The other route from Turkey heads Northwest, bypassing all the countries of the former Yugoslavia, then passes through Bulgaria, Romania, Hungary, Austria, where the road branches in two directions: one towards Germany and on towards France, writes Dnevnik.

Turkish President Recep Tayyip Erdogan has threatened European Union countries with a new migrant crisis if they do not support his efforts in the Syrian civil war and provide Turkey with additional aid for housing migrants.

EU governments have refused to increase financial aid to Recep Tayyip Erdogan’s Turkey under the terms of their €6 billion migration deal, insisting Europe would not bow to threats from Ankara over opening its border with Greece, according to the Financial Times on March 6, 2020.

Following an emergency meeting in Zagreb on Friday, EU27 foreign ministers held firm on their criticism of Mr Erdogan for using migrants for “political purposes” after a build-up of refugees on the Greek-Turkish border. Mr Erdogan had vowed to open the country’s frontier with Europe over the weekend, sparking the prospect of a new refugee crisis.
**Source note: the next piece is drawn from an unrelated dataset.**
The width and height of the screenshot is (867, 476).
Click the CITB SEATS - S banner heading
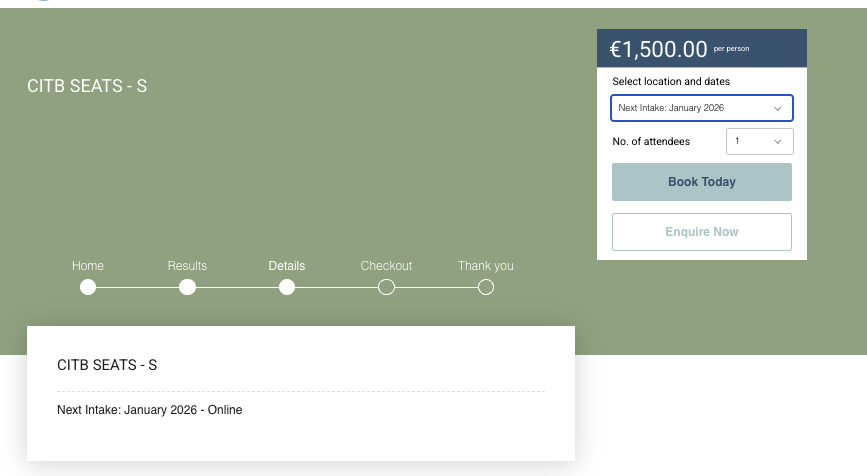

Germany has been pushing for more financial support for Mr Erdogan to stave off any repeat of Europe’s 2015 migration crisis. Before the events of this week, member states had discussed the possibility of freeing up about €1 billion from the EU’s current budget for the Turkey facility. But ministers on Friday said they would not ramp up aid in response to pressures on the Greek border.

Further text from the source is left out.